• Task description: Only the stretch of the listing below that runs from the line with "Select the SMS tab in the timeline" through the line with "You are a computer-use agent. 1270x952" is to be printed, exactly and with both ends.

• Working data:
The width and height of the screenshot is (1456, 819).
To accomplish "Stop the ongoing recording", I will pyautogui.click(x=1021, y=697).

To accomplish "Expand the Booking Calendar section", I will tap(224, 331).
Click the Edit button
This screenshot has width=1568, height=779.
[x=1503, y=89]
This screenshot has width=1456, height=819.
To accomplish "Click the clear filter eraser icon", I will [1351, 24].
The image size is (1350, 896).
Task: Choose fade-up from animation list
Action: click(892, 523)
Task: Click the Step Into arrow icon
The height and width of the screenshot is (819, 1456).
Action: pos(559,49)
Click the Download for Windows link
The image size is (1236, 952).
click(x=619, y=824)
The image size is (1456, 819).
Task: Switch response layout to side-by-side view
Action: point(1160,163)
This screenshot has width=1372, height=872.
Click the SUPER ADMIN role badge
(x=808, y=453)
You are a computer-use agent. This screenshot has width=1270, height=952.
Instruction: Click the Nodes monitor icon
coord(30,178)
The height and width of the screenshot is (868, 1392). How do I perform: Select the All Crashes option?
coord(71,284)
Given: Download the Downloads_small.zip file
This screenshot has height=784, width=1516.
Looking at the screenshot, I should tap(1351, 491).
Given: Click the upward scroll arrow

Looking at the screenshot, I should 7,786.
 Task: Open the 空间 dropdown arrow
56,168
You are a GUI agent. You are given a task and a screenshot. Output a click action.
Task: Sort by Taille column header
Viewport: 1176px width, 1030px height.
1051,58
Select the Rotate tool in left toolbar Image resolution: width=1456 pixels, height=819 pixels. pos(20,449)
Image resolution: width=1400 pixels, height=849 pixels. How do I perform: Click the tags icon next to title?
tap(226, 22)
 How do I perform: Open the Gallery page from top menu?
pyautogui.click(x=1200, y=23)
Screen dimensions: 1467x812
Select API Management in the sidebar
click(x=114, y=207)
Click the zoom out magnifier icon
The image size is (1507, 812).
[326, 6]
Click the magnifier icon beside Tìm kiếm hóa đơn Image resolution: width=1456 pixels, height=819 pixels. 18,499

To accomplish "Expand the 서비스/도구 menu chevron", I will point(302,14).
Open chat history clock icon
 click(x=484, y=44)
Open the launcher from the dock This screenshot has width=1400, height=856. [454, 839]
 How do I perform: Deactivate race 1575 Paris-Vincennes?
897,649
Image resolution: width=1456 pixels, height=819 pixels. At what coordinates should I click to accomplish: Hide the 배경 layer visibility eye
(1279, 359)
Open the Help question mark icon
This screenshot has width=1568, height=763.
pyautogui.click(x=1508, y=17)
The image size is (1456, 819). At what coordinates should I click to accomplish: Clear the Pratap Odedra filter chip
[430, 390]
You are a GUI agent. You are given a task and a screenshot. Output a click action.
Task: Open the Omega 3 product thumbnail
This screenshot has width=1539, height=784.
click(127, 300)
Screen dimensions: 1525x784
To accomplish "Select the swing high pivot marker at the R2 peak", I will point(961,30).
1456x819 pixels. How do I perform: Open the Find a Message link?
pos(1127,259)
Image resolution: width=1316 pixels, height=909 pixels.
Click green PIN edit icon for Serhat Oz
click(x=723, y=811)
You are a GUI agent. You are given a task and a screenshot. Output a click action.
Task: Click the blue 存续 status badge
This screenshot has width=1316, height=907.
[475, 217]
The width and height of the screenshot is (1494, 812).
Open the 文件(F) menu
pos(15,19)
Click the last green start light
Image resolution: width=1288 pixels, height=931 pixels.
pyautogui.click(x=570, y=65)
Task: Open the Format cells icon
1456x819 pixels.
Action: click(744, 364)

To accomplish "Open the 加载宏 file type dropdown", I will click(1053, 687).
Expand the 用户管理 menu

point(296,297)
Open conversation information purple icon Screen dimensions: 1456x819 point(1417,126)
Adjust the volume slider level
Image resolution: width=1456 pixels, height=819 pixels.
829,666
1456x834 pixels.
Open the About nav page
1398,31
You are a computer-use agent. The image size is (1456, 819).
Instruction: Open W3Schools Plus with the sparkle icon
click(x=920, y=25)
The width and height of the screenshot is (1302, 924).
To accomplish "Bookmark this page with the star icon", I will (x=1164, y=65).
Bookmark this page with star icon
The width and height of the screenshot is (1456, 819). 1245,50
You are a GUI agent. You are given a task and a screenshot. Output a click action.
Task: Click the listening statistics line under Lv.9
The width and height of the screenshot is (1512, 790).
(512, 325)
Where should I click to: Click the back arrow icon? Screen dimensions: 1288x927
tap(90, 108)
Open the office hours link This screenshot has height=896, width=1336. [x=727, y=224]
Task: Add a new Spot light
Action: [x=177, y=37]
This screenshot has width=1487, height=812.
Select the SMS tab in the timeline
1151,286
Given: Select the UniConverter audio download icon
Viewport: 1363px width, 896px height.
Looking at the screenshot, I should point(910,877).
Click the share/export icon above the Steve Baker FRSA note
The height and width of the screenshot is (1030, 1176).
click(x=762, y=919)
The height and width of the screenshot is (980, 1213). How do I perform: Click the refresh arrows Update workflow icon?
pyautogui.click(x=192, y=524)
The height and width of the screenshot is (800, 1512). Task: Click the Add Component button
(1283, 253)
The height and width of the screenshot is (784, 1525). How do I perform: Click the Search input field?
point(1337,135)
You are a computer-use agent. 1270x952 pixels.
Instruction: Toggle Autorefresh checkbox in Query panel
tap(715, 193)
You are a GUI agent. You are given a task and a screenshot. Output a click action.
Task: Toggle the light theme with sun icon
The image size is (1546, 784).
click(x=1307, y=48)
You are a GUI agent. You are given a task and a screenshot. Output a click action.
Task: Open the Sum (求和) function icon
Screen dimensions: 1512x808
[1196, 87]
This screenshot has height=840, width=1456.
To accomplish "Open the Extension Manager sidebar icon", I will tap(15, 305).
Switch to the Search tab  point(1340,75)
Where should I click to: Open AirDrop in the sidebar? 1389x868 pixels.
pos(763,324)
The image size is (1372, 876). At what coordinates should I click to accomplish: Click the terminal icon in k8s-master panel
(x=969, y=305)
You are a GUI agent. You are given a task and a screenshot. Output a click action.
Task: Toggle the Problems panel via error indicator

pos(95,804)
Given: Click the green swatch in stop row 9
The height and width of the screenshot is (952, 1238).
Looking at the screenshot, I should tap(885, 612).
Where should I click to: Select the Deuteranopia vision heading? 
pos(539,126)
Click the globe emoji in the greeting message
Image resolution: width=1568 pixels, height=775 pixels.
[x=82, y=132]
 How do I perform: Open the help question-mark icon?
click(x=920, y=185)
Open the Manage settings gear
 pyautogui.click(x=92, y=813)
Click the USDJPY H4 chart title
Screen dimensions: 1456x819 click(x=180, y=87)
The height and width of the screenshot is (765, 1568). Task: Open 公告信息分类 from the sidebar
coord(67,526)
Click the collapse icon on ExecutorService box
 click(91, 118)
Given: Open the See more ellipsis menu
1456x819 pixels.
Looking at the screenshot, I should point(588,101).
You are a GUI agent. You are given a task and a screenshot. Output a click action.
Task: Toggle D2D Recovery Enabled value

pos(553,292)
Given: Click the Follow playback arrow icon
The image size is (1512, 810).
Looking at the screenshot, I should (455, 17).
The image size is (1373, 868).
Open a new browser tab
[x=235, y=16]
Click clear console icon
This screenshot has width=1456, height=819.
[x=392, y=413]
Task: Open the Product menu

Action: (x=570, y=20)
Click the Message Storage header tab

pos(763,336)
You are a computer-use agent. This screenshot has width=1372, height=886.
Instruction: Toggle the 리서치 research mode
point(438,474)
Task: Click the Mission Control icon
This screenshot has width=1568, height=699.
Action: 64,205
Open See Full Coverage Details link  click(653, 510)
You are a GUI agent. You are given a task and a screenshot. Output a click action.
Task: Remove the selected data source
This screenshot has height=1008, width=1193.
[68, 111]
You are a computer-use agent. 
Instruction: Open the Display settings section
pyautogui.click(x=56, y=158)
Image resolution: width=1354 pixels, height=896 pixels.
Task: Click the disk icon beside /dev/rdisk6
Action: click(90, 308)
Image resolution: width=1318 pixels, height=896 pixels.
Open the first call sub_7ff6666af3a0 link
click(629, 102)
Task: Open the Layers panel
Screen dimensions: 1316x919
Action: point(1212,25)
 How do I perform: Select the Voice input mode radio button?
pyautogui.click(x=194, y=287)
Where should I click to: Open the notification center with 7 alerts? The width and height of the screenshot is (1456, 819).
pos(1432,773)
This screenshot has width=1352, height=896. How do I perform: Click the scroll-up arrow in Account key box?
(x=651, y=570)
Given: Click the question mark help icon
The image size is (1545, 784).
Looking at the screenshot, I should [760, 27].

• Result of this exercise:
Select the SMS tab in the timeline
1151,286
Given: Select the UniConverter audio download icon
Viewport: 1363px width, 896px height.
Looking at the screenshot, I should point(910,877).
Click the share/export icon above the Steve Baker FRSA note
The height and width of the screenshot is (1030, 1176).
click(x=762, y=919)
The height and width of the screenshot is (980, 1213). How do I perform: Click the refresh arrows Update workflow icon?
pyautogui.click(x=192, y=524)
The height and width of the screenshot is (800, 1512). Task: Click the Add Component button
(1283, 253)
The height and width of the screenshot is (784, 1525). How do I perform: Click the Search input field?
point(1337,135)
You are a computer-use agent. 1270x952 pixels.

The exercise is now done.